▶ **Your task**
Reproduce the part of the article on the former nun who became a sex therapist from "In the Name" to "her sexual instincts.".

▶ **Passage**
· · ·
Dr Fran Fisher’s latest book blows the lid off the repressed sexuality of convent life. And it’s a subject the former nun knows first hand

By Joanna Moorhead

From nun to sex therapist isn’t an obvious career path but, says the former Sister Jane Frances de Chantal, “when you’ve been starved for a while, you certainly appreciate the feast at the end of it”.

In the Name of God, Why?: Ex-Catholic Nuns Speak Out about Sexual Repression, Abuse & Ultimate Liberation  by Dr. Fran Fisher

Today, Sister Jane is Dr Fran Fisher, a California “sexologist” in US-speak. But she was born and raised in Yorkshire and entered a Franciscan convent in Derbyshire aged 18. She left two years later, met and married an academic, and moved to the US. It wasn’t until she was in her 40s, she says, that she began to understand how much her Catholic upbringing, and her experience of being a nun, had damaged her sexual instincts.

With her children growing up, she saw a course in sex therapy advertised and her interest was immediately piqued. “I enrolled, and what happened next blew my head off. One day the tutor said we were going to discuss our masturbation history and I thought, can I really do this? Somewhere inside I was still a nun even after all these years … I was still sexually naive. I realised that the legacy of my time in the convent was the cause of most of the problems in my marriage. It had been drummed into me as a novice that I didn’t really have ownership over anything, even my own body.”

Fisher decided to combine her new professional direction, running workshops and counselling, with her own past, and to find out whether other former nuns had had similar experiences: the result is a book in which she interviews 28 women who, like her, took vows of poverty, chastity and obedience only to later leave orders. She talked to them about their sexuality before, during and after their time in the convent and discovered many similarities. “Most of the women I interviewed had been raised in strict Catholic families. Many had an alcoholic father. Quite a few had a history of physical and/or sexual abuse. A lot of them described the convent as a safe place to go.”

Fisher, who is now in her early 60s, realised that some of the traits of her own childhood were typical – in particular the fact that both her Irish Catholic parents had wholly negative attitudes towards sex. Her father, she says, almost always described women in pejorative terms; her mother, meanwhile, thought sex was “dangerous, dirty, vile, nasty and filthy”. When Fisher, then aged 14, feared she was pregnant – after an episode of petting that didn’t involve intercourse – her mother fuelled her fears, leaving her with a sense of “never wanting to have anything to do with a man again”.

The convent had the allure of a place where women were pure and mysterious and – most importantly – safe. But once inside its walls, her sexuality began to surface. Fisher became increasingly unhappy, lost a lot of weight, and eventually left the convent one Saturday morning while all the other sisters were at mass. She was, she says, still as naive about sex as she was when she arrived. But that wasn’t the case with all the women she interviewed. “Those who spent decades in a convent had usually experienced a sexual awakening. Some had relationships with other nuns, some with priests, some with laypeople.”
· · ·
▶ **Data shown**

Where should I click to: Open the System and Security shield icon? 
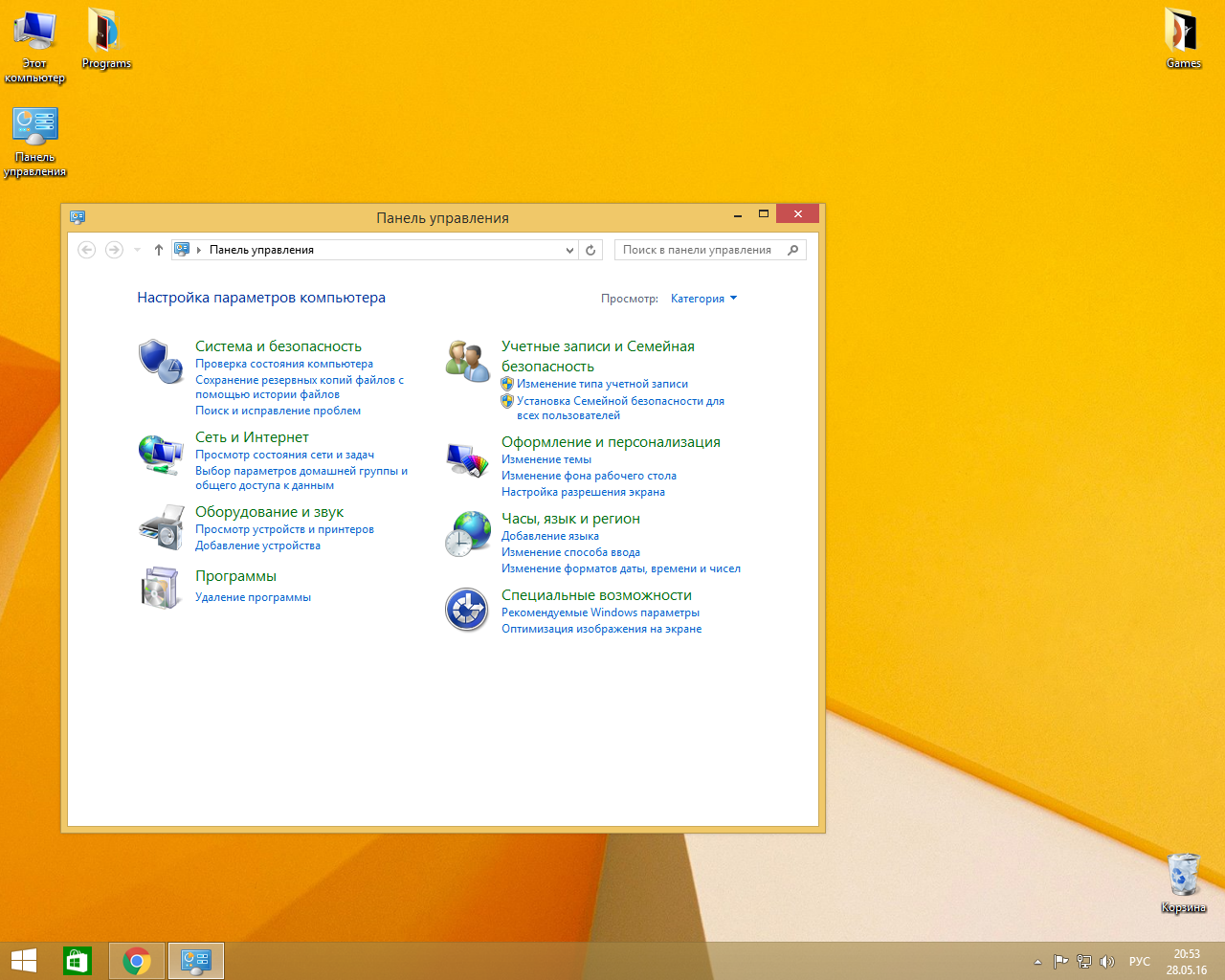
· · ·
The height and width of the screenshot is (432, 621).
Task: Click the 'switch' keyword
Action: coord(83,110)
· · ·
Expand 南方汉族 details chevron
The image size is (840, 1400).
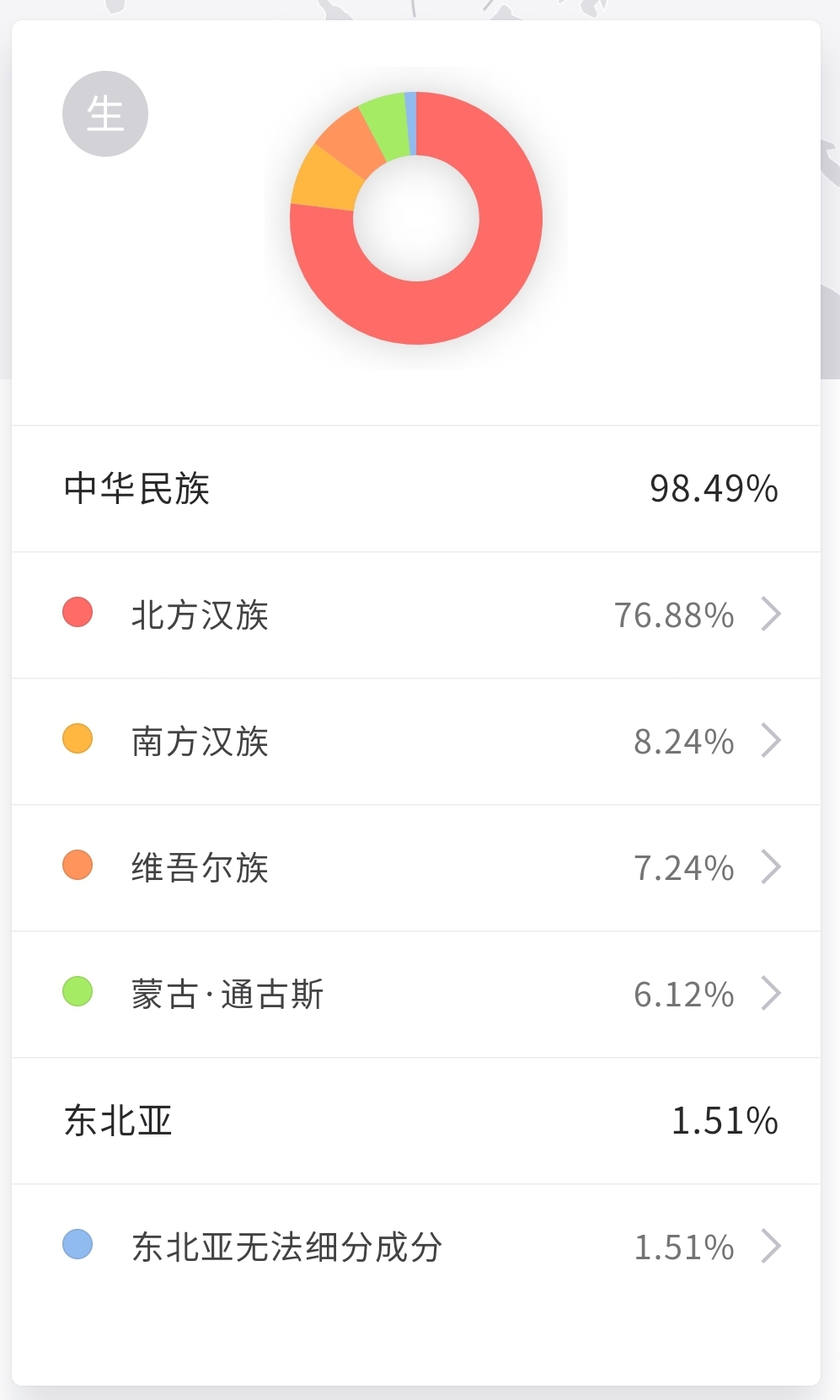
· · ·
▶ **Answer space**
In the Name of God, Why?: Ex-Catholic Nuns Speak Out about Sexual Repression, Abuse & Ultimate Liberation  by Dr. Fran Fisher

Today, Sister Jane is Dr Fran Fisher, a California “sexologist” in US-speak. But she was born and raised in Yorkshire and entered a Franciscan convent in Derbyshire aged 18. She left two years later, met and married an academic, and moved to the US. It wasn’t until she was in her 40s, she says, that she began to understand how much her Catholic upbringing, and her experience of being a nun, had damaged her sexual instincts.